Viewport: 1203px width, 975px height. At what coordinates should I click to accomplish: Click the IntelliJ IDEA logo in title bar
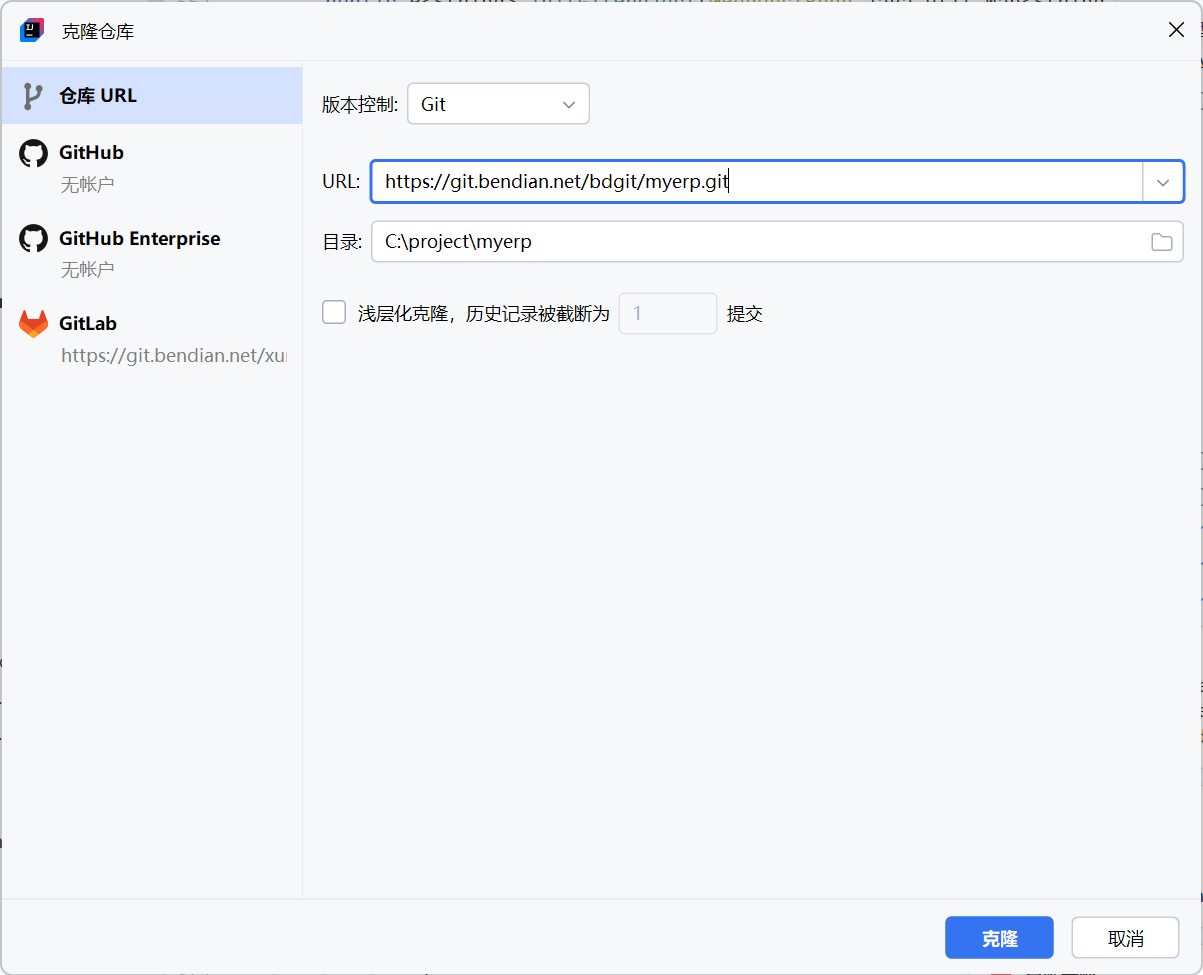click(x=32, y=31)

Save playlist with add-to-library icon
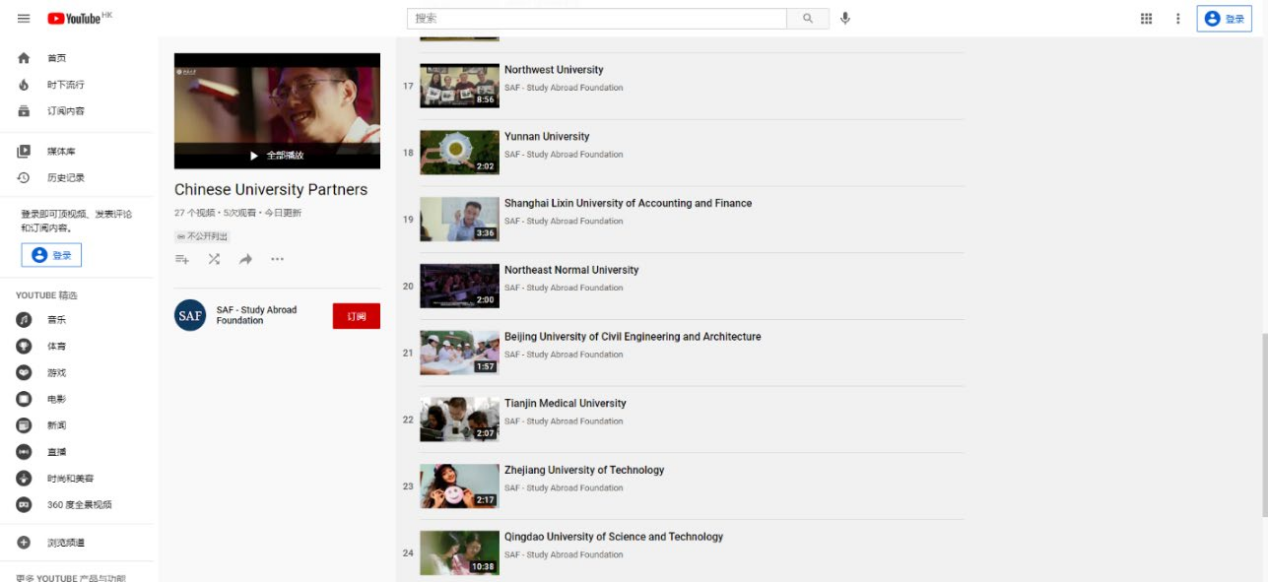pos(182,259)
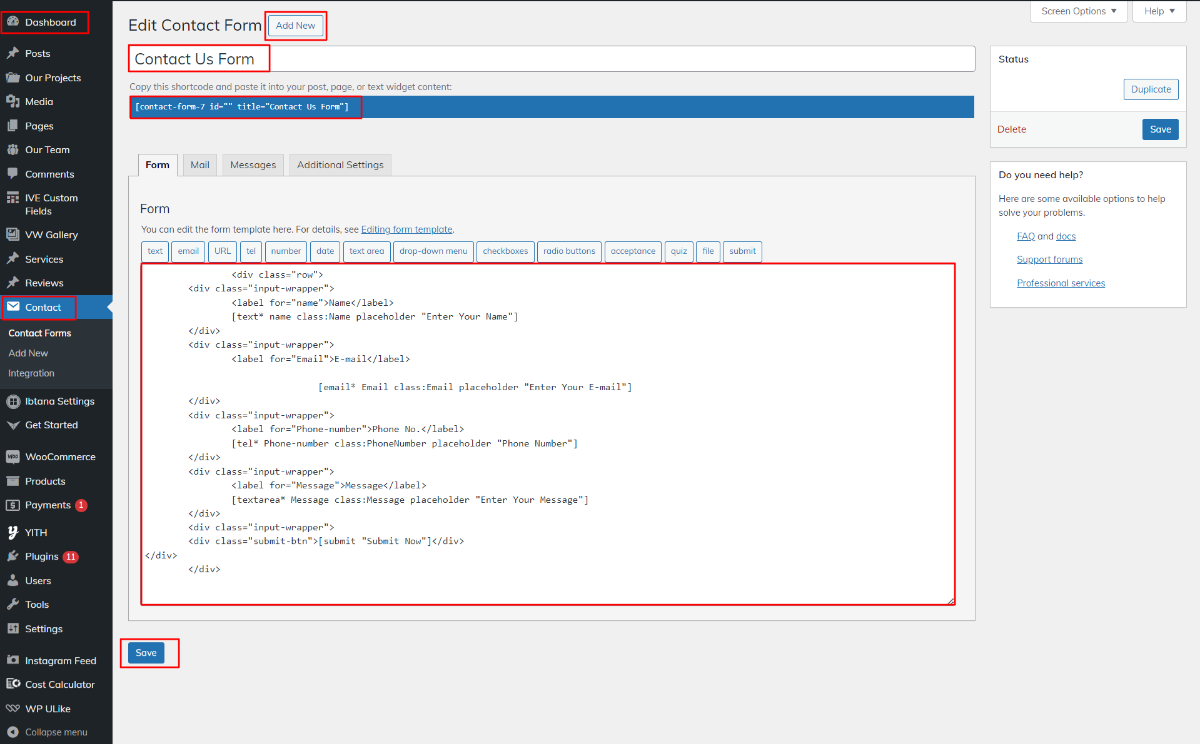This screenshot has width=1200, height=744.
Task: Insert a checkboxes form tag
Action: tap(505, 251)
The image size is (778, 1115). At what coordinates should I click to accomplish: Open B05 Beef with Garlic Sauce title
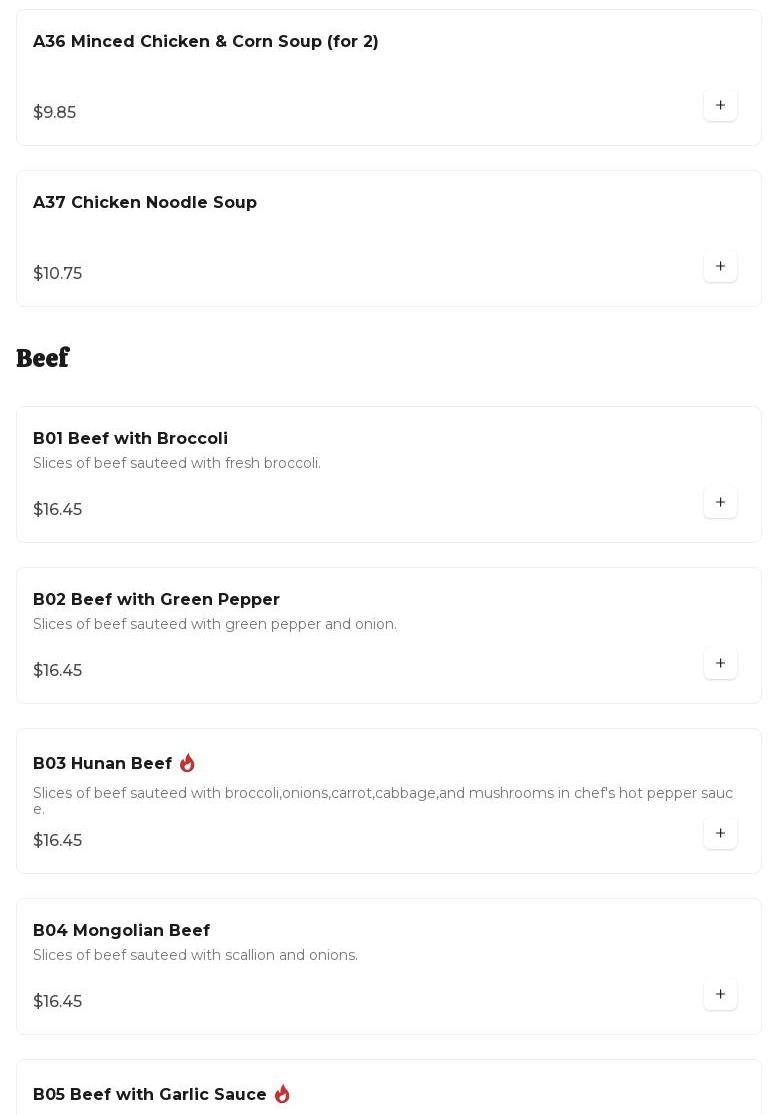tap(149, 1095)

============

The response must restate exactly the lines from the one containing "Save playlist with add-to-library icon" through the end of the records above and must leave out all pictures.

Save playlist with add-to-library icon
pos(182,259)
This screenshot has width=1200, height=744.
Task: Insert a checkboxes form tag
Action: tap(505, 251)
The image size is (778, 1115). At what coordinates should I click to accomplish: Open B05 Beef with Garlic Sauce title
tap(149, 1095)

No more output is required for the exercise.